Plant shapes range from tiny string or mat-like forms to massive multilayered upright forms with complex organ systems such as shoots, roots and leaves. Despite these wide differences in shape, many plant gene families are very ancient, predating diversification. We can therefore study the mechanisms for shape determination in simple plants such as liverworts and use the knowledge gained to understand plant shape determination in general.
To this end, my lab has used a combination of live imaging, statistical model fitting, computational modeling and molecular biology to discover mechanisms regulating shape in the liverwort Marchantia polymorpha.
We found that Marchantia undergoes a stereotypical sequence of shape transitions during development. Key aspects of global shape depend on regional growth rate differences specified by the co-ordinated activities of the growing apical notches. Using modelling we show that a diffusible growth promoting morphogen produced at each notch cannot fully account for the observed growth rate distributions. Instead, we hypothesize that the notches may pre-pattern the growth rate distribution. Your project will build on our prior work to validate the above ‘notch pre-patterns growth’ model of shape determination to discover the molecular identities of factors contributing to growth.

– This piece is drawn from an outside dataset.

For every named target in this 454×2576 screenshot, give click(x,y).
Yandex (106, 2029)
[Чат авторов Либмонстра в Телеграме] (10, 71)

The project aim is to test the hypothesis that the plant hormone auxin corresponds to the notional morphogen in our ‘notch pre-patterns growth’ model of shape determination.
The project will involve:
1. Analysis of the auxin distribution in Marchantia polymorpha
2. Up and down regulation of auxin biosynthesis, transport, conjugation and decay
3. Analysis of mutant shapes using live-imaging
4. Comparison between experimental manipulations and model manipulations.
By combining computational and wet lab approaches, the project will provide training at the cutting edge of the plant evolution and development fields. The techniques that you learn will be broadly applicable in the academic biology and biotech sectors. The skills that you learn will be widely transferable to other areas such as science policy, publishing and computing.